Problem details
Reproduce only the lines starting with the one containing "click on green-arrow-icon." and going on through the one containing "center [23, 63].", with "screenshot" changed to "screen image" and nothing else altered.

Available records

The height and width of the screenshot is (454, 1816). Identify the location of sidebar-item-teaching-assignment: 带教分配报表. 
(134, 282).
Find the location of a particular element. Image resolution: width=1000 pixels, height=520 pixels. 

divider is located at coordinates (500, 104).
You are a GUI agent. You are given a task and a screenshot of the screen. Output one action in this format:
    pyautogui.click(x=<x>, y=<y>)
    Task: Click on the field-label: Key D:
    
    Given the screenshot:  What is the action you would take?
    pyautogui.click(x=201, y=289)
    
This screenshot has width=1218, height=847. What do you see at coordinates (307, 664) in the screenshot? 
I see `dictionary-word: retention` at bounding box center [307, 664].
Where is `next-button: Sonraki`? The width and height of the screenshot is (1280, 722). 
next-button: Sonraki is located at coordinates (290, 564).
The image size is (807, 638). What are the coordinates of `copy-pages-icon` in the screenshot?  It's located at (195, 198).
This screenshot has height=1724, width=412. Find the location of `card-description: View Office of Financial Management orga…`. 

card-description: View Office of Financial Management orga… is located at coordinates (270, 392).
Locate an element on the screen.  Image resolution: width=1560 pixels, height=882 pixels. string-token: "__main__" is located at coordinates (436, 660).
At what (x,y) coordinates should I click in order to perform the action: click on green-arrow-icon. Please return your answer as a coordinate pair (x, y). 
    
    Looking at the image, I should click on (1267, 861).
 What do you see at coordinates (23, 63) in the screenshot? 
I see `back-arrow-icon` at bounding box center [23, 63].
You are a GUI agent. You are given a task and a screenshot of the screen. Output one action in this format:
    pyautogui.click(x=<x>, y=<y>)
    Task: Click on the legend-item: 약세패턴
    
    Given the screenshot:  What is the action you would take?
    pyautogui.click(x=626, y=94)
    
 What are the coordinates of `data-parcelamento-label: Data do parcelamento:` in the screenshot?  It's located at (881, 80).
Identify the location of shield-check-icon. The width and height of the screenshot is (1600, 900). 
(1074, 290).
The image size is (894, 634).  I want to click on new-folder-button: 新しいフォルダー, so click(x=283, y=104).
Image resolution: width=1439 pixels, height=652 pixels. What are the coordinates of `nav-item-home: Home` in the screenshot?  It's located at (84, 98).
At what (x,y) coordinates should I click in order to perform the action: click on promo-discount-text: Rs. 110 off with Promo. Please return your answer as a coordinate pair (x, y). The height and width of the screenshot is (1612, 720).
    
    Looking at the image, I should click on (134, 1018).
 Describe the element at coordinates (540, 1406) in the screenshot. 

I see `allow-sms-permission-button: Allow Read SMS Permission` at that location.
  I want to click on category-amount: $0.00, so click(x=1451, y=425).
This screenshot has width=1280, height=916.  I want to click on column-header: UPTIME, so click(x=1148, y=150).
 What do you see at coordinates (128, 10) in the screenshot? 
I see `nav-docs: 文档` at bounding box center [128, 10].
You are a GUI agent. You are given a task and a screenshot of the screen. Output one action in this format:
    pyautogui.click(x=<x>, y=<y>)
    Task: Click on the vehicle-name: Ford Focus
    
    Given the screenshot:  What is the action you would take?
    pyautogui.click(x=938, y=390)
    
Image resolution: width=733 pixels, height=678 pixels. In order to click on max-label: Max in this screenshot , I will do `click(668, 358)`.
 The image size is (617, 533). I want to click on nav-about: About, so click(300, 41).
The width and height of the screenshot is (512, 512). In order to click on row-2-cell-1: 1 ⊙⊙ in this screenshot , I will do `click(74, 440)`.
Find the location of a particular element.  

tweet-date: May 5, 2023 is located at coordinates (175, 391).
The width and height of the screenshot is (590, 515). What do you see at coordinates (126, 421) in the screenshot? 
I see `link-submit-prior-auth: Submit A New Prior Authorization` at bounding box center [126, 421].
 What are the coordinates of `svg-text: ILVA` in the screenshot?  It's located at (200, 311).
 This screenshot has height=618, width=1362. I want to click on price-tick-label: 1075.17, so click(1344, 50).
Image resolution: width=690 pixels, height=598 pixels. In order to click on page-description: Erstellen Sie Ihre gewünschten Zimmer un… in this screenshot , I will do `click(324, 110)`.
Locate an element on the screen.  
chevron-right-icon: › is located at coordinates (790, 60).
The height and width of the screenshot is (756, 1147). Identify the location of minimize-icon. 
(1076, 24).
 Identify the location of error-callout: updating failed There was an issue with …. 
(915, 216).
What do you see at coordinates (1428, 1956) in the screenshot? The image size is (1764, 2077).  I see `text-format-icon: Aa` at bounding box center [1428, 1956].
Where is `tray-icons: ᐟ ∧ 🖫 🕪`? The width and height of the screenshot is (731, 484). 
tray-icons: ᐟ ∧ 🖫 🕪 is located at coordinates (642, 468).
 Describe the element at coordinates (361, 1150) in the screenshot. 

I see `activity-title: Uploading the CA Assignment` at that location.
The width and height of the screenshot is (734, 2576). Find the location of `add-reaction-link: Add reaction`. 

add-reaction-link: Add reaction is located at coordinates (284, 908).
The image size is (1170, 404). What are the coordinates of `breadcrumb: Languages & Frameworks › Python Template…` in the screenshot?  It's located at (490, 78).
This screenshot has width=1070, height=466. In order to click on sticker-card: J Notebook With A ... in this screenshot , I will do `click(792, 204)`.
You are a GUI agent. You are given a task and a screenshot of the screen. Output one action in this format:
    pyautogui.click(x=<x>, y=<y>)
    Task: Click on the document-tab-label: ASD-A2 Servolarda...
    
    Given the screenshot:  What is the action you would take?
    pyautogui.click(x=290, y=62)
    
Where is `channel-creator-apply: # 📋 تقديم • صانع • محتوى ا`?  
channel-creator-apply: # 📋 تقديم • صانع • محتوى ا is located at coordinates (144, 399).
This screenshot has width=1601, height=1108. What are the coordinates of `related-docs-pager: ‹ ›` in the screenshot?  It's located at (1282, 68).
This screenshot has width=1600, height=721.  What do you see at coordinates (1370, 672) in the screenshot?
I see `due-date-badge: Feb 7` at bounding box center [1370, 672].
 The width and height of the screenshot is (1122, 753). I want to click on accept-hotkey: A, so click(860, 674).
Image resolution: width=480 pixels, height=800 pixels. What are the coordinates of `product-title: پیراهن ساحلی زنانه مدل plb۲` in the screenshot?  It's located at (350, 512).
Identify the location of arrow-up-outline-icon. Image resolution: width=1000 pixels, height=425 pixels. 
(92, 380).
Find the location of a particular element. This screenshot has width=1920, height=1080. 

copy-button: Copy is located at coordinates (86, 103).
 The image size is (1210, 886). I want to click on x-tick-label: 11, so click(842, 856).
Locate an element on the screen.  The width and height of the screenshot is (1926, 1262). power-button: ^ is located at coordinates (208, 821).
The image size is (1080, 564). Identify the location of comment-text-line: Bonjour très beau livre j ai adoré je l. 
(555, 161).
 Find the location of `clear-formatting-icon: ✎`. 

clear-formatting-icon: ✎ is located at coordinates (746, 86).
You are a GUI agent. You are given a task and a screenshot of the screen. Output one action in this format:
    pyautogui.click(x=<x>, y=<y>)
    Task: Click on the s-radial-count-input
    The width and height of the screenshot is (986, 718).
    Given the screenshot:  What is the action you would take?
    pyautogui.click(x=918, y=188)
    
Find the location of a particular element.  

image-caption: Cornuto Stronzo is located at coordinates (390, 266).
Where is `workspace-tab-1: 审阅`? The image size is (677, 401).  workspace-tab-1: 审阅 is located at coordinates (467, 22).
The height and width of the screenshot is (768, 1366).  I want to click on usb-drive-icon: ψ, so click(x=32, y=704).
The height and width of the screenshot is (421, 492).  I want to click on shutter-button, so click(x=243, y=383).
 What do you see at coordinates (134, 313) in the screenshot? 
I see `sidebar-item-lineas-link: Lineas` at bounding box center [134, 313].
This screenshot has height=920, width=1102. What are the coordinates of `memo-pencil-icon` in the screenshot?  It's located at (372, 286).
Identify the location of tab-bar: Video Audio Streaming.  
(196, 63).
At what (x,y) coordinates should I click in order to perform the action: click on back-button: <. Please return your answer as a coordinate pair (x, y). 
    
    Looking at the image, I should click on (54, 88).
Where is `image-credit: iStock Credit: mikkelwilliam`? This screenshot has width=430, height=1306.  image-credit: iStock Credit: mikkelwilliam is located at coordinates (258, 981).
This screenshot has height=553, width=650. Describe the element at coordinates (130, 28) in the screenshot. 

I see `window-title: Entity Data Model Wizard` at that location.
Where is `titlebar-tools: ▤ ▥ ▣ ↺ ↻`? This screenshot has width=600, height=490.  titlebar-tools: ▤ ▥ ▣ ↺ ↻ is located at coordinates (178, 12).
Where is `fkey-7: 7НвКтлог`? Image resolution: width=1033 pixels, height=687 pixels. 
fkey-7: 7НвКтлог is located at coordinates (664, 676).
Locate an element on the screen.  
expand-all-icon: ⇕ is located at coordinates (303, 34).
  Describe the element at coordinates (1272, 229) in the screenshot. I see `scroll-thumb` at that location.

Solution to the problem
At what (x,y) coordinates should I click in order to perform the action: click on green-arrow-icon. Please return your answer as a coordinate pair (x, y). 
    
    Looking at the image, I should click on (1267, 861).
 What do you see at coordinates (23, 63) in the screen image? 
I see `back-arrow-icon` at bounding box center [23, 63].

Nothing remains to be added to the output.